WHAT YOU NEED TO DO – Your answer should be an exact copy of the lines from the one containing "Where should I" through the last line of the records below, without any pictures.

PROVIDED DATA –
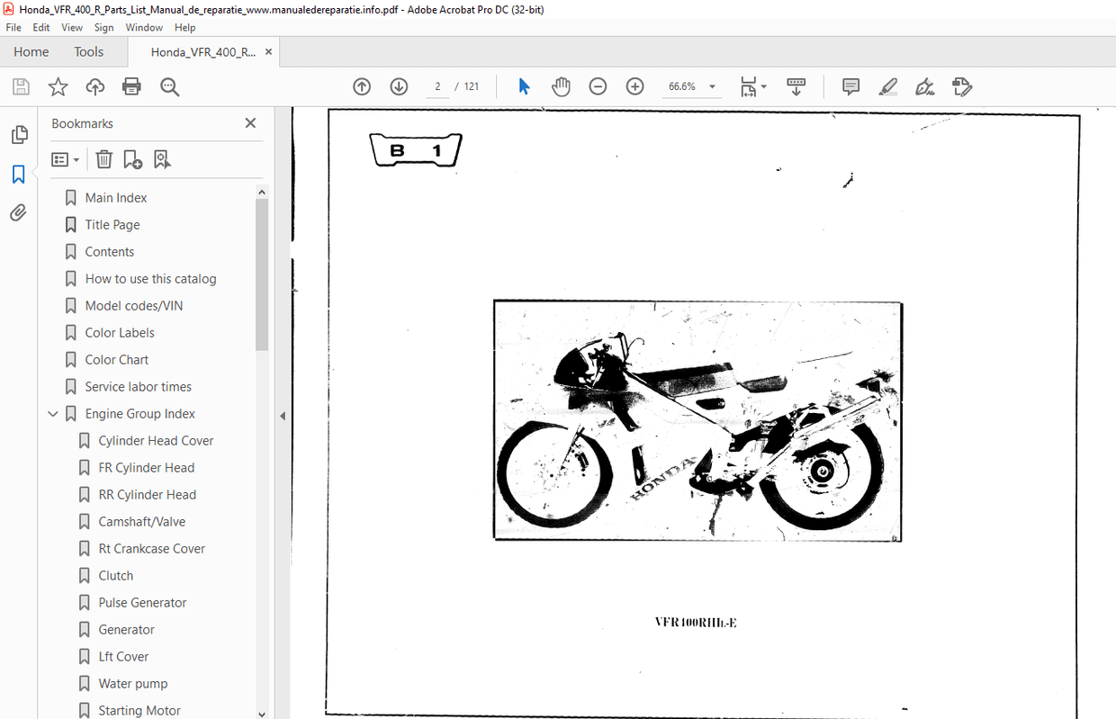The image size is (1116, 719).
Task: Open the Page Thumbnails panel
Action: click(x=19, y=133)
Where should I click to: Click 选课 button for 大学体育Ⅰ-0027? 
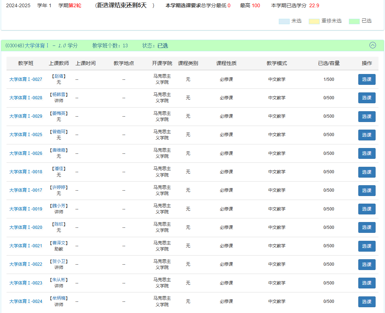pos(367,79)
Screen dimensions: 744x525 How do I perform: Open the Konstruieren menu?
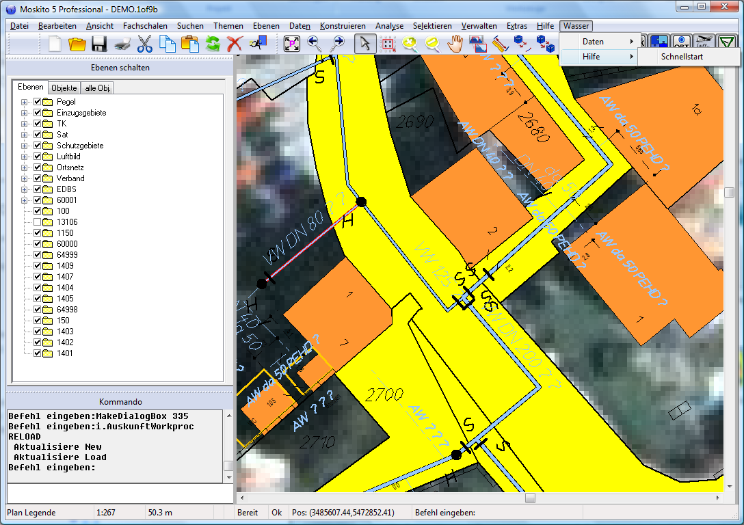coord(342,26)
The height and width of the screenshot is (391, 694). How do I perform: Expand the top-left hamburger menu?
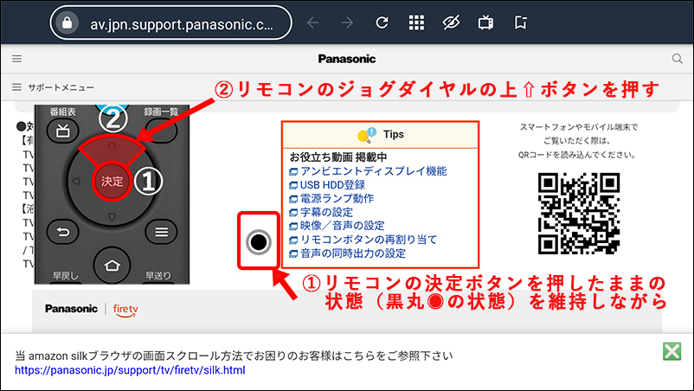pyautogui.click(x=16, y=60)
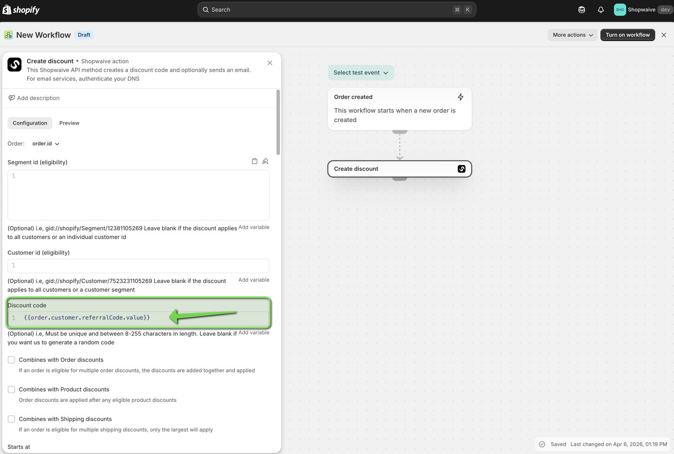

TASK RESULT –
Where should I click to: Click 选课 button for 大学体育Ⅰ-0027? 
pos(367,79)
Screen dimensions: 744x525 How do I perform: Open the Konstruieren menu?
coord(342,26)
The height and width of the screenshot is (391, 694). How do I perform: Expand the top-left hamburger menu?
pyautogui.click(x=16, y=60)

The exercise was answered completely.